2007 — 29 August: after noon already?

Today's equally decent main meal is now being digested as She sleeps peacefully for very nearly two solid hours. This is marvellous.

So, once again, brekkie and all morning meds safely onboard, plus I've picked up Her next batch of morphine tablets, paid the paper bill, and thereby had a spot of fresh air and exercise on a gloriously sunny morning.

Pain in the bum

When the GP asked (on her lunchtime visit yesterday) "How's the pain in the bum?" I said I was not too bad; they both laughed, which was nice to see and hear. I must admit laughter is not the number one phenomenon in our lives just now, though we do try. This afternoon, we're due a visit from a member of the palliative care team, who will advise us on how to tweak and tune various meds to do what we can to keep pain under control as much as possible.

She came, she saw, and she'll be doing her best to conquer (for those of you familar with either the Roman conquest of Britain, or the Sellar and Yeatman parody variant). This is also marvellous. Did you know that nerve pain can sometimes be lessened by low dosages of an old style tricyclic anti-depressant? No, nor did we. Bring it on!1 Plus it turns out there is a wealth of cushions2 and whatnot available to assist sitting. This will shortly be demonstrated to us, it seems.

Lessened risk of soup spillage

An enormous thank you to Roger F for not only tracking down, but also picking up, and delivering, a Red Cross "over the bed" table trolley. This will be on loan to us, and my grateful cheque will be in their envelope. And this too is marvellous.

Driving along

When one has the official DSA theory test for car drivers as one's bedside reading, one has no need whatsoever of any form of sleeping draught, trust me. (I'm on page — yawn — 175 of 438 or so. Rivetting? Hardly!) Mind you, before I get to my dose tonight, I should really re-draw Her medicine chart.

  

Footnotes

1  Shades of that old AA Milne verse about the King asked the Queen, and the Queen asked the Chambermaid "Could we have some butter for the Royal slice of bread?" The palliative specialist care nurse asked her medical team, who agreed and conferred with the GP, who promptly wrote out a prescription (Amitriptyline, for any anoraks reading) in time for it to be faxed over to the local chemist and the surgery kindly rang me so I, in turn, had time to repeat my morning walk on a gloriously sunny late afternoon to go and pick it up, in time to add the first dose to Her already impressive set of medicaments tonight... This, too, is marvellous, and very impressive.
2  She's blissfully enjoying an ice cream downstairs on the sofa and watching Hardy Kruger in the 1957 film The one that got away on Film 4 as I type. This is the first time in three weeks She's been able to do this. (I can still remember the cover of Big Bro's paperback of this [largely true] story, by the way.)

▶ Exercise tasks:
(1) List the three headings that divide the main body of the diary entry, before its footnotes.
(2) Summarize the diary entry in two sentences.
(3) Answer these questions from the diary entry, one line each:
(a) What drug did the GP prescribe after the palliative specialist care nurse's request?
(b) Which page of the DSA theory test has the writer reached?
(c) What film was She watching on Film 4?

▶ Provided data:
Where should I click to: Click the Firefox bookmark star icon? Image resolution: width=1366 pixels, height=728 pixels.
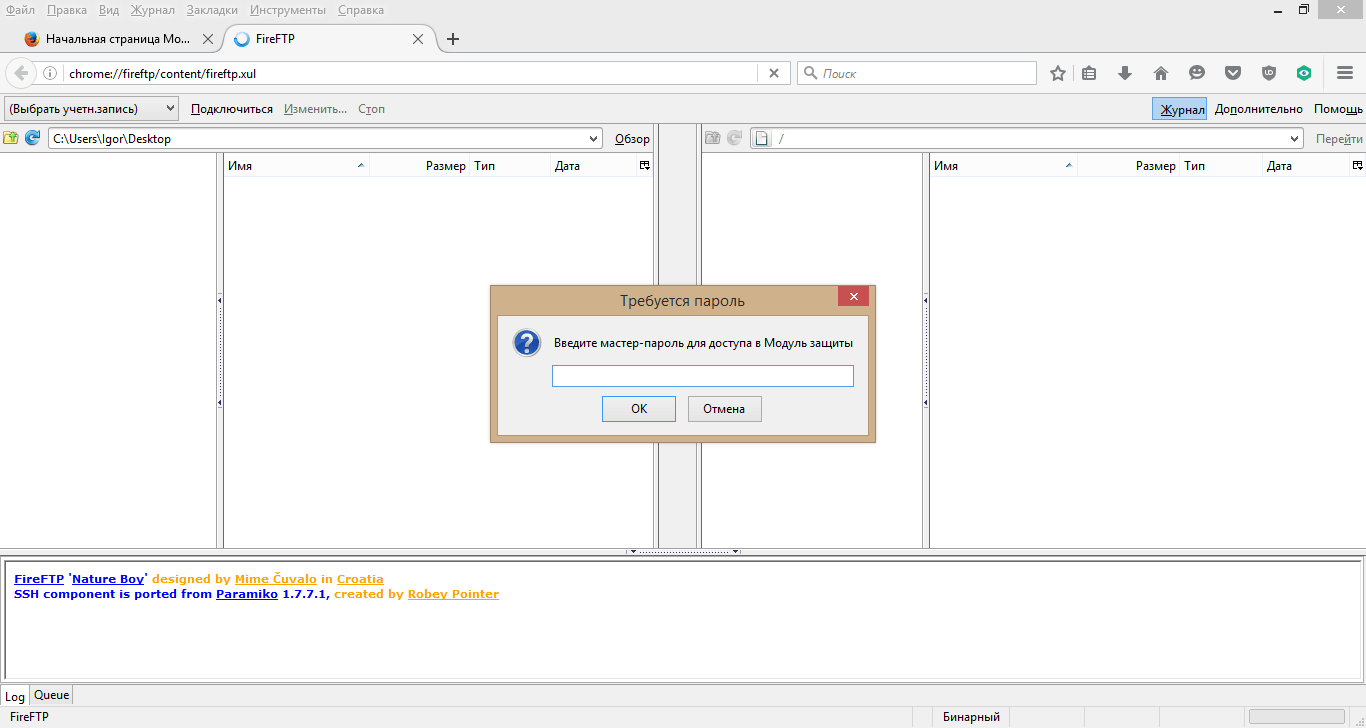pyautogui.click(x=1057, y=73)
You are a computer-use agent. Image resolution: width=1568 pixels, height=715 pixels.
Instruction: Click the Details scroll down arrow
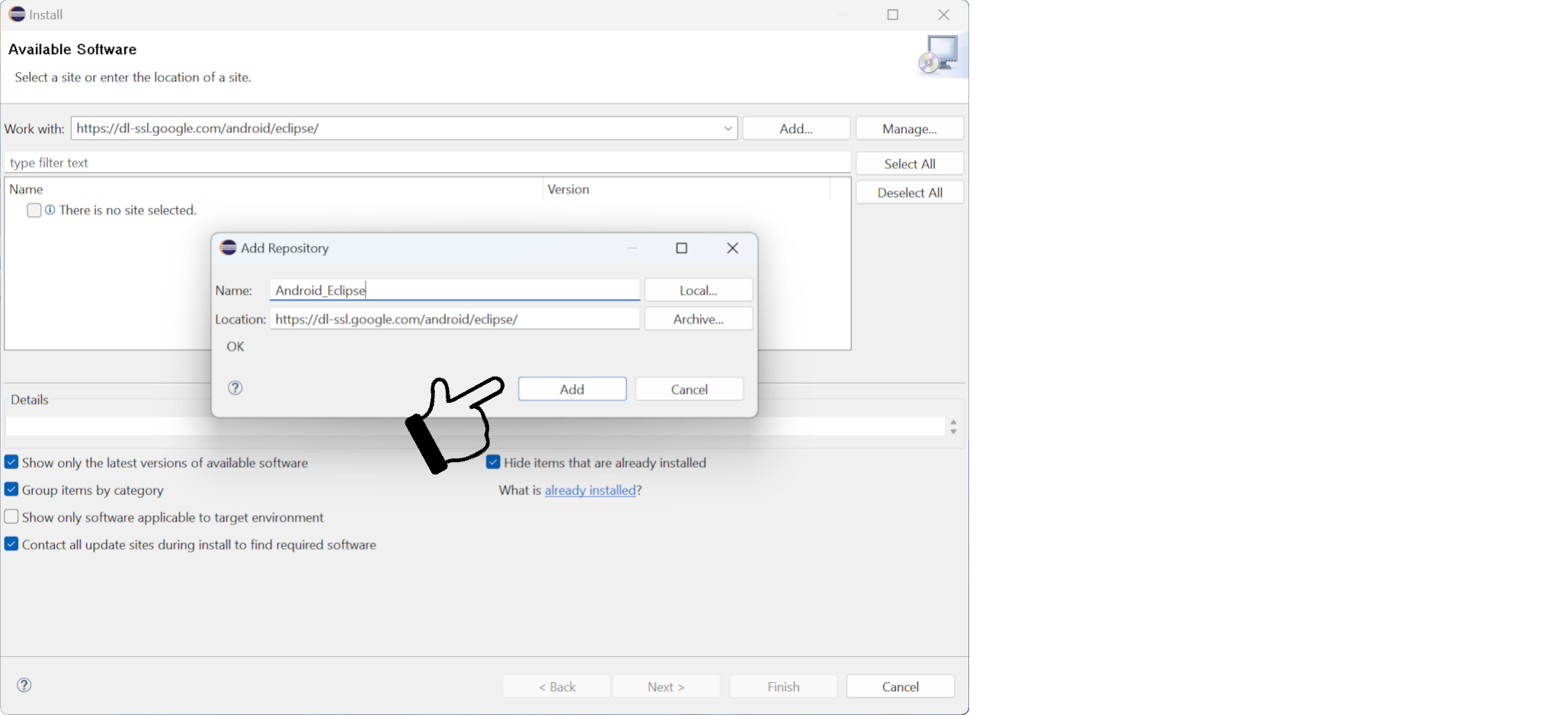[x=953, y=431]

--

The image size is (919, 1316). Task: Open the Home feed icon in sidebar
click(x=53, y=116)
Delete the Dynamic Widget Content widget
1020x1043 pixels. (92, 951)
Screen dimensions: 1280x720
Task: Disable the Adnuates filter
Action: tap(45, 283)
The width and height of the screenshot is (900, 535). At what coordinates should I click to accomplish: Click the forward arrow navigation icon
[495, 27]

▶ Problem solutions:
(1)
- Pain in the bum
- Lessened risk of soup spillage
- Driving along

(2) After a decent meal She slept for nearly two hours, while the writer picked up Her morphine tablets and paid the paper bill. A palliative care team member came to advise on pain medication, suggesting a low-dose tricyclic anti-depressant for nerve pain and cushions to assist sitting, and Roger F delivered a Red Cross "over the bed" table trolley on loan.

(3)
(a) Amitriptyline
(b) Page 175 of about 438
(c) The one that got away (1957), with Hardy Kruger